In the desert nothing disguised time’s cruel face. Its skin was stretched to the bone, its lone eye burned the sky and its gaping mouth was cold and airless as a mountain peak. The traders understood this. They were as much a tribe of the desert as anyone, after all. They gave htm bladders of water-enough to take him to the nearest garrison outpost ‘Ave. give the Mezla that-they know how to build waystations and equip them well. They turn no one away, friend.’

They gave him the strongest of the raiders’ horses, a fine saddle, jerked meat and dried fruit. They gave him feed for the mount to last four days and, finally, they showed him the track he would take, the path that cheated death and yes, it was the only one.

Death stalked him, they said. Waited, for now, out beyond the glare of the dung-fires, but when Barathol finally rode out the reaper with the long legs would set out after him, singing of time, singing of the hunger that never ended, never slowed, never did anything but devour all in its path.

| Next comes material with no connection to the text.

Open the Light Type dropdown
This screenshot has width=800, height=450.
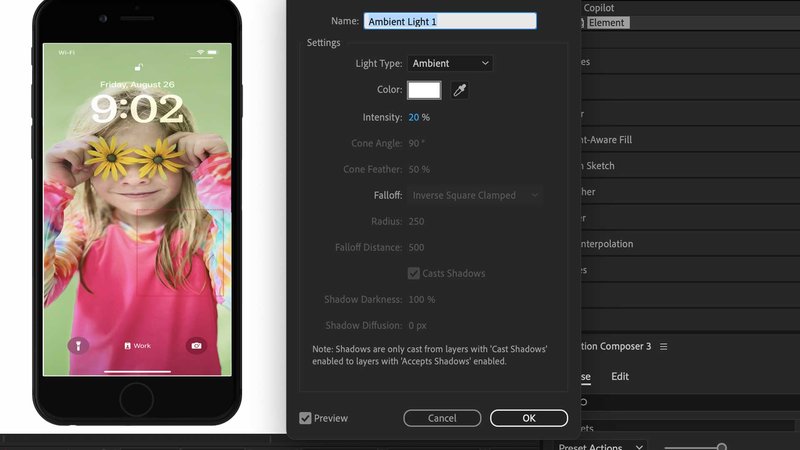click(x=451, y=63)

‘When longing comes to you, friend, step not into its snare, for longing is the fatal bait-find yourself in its snare and you will be dragged, dragged through all the time allotted you, Barathol Mekhar, and nothing you grasp will remain, all torn from your fingers. All that you see will race past in a blur. All that you taste will be less than a droplet, quickly stripped away. Longing will drag you into the stalker’s bony arms, and you will have but a single, last look back, on to your life-a moment of clarity that can only be some unknown god’s most bitter gift-and you will understand, all at once, all that you have wasted, all that you let escape, all that you might have had.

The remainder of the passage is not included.